- _Requirement_
Filter out all lines without the word "agent" from the data below, please, and copy the rest.
>>>
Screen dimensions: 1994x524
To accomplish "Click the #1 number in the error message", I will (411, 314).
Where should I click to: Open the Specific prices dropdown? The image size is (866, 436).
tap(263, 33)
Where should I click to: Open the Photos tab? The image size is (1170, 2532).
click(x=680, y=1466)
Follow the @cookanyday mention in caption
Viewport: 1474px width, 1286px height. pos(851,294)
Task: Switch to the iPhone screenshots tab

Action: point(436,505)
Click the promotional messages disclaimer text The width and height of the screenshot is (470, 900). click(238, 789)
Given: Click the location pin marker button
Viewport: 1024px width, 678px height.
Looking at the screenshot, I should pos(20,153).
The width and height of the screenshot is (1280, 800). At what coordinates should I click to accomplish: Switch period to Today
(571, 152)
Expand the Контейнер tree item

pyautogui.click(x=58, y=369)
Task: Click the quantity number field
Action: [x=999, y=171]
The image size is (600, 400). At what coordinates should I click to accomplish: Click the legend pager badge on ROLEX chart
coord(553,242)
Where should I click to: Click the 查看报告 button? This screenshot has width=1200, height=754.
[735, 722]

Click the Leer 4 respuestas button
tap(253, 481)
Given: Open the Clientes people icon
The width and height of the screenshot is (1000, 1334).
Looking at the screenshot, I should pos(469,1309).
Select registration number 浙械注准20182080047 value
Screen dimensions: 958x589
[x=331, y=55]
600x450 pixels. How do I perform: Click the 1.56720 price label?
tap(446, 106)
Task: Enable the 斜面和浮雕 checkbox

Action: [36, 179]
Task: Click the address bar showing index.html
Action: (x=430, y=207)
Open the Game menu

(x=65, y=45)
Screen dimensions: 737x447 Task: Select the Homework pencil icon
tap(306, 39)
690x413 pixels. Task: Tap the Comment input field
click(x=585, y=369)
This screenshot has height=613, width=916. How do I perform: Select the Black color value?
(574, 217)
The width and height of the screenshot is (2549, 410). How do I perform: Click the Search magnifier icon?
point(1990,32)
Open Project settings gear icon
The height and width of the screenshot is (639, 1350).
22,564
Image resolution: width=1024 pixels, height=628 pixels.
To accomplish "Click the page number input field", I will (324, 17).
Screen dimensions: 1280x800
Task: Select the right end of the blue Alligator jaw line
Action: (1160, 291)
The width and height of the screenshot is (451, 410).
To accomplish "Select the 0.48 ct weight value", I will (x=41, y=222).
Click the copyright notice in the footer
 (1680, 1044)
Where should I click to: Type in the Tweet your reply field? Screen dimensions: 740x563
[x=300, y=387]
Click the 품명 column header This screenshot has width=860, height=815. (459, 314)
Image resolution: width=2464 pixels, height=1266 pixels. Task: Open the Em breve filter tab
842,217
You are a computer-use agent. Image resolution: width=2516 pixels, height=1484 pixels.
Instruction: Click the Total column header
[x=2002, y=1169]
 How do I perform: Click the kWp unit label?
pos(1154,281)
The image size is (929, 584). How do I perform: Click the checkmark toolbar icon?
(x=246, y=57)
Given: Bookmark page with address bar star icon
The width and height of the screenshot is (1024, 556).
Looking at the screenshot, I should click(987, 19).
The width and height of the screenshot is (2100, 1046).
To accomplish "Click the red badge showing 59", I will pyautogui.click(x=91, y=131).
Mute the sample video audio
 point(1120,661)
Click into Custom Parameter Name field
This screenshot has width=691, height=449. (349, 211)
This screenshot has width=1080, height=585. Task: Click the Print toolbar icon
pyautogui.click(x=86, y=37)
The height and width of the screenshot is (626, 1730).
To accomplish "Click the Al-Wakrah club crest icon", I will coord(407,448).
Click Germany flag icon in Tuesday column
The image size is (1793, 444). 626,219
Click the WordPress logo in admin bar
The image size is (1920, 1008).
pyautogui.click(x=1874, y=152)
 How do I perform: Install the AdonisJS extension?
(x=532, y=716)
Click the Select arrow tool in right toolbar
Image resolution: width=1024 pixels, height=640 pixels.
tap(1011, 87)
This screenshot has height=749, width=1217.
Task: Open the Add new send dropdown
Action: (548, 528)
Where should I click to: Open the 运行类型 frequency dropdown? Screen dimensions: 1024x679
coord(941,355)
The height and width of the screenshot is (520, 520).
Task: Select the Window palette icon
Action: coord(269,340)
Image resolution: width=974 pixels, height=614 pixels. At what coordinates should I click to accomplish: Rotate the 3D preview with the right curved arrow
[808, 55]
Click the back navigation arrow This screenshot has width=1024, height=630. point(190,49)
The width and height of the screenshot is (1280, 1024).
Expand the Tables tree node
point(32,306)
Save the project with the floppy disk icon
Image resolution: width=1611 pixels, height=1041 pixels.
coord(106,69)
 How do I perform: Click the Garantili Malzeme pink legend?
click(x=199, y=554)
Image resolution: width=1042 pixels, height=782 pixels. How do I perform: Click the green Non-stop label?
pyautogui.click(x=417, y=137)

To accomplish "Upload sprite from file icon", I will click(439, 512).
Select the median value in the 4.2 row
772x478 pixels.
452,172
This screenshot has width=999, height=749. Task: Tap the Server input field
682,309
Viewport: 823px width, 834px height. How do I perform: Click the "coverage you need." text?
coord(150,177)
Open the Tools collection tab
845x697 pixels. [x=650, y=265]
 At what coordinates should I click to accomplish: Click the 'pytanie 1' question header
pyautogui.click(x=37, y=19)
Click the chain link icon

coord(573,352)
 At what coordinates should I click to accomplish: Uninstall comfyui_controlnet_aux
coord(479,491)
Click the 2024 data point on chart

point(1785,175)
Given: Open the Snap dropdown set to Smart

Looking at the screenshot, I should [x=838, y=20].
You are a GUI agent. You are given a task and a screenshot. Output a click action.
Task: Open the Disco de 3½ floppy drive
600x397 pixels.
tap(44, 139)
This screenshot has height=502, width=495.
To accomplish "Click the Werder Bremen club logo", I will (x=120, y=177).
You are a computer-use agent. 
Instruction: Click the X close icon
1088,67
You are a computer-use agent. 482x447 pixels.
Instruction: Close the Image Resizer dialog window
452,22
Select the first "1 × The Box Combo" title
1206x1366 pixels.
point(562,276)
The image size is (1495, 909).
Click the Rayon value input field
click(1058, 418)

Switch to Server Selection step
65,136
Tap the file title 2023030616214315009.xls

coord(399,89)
<<<
- _Response box_
You are a computer-use agent. Image resolution: width=2516 pixels, height=1484 pixels.
You are a GUI agent. You are given a task and a screenshot. Output a click action.
You are a computer-use agent. 
You are a computer-use agent. 482x447 pixels.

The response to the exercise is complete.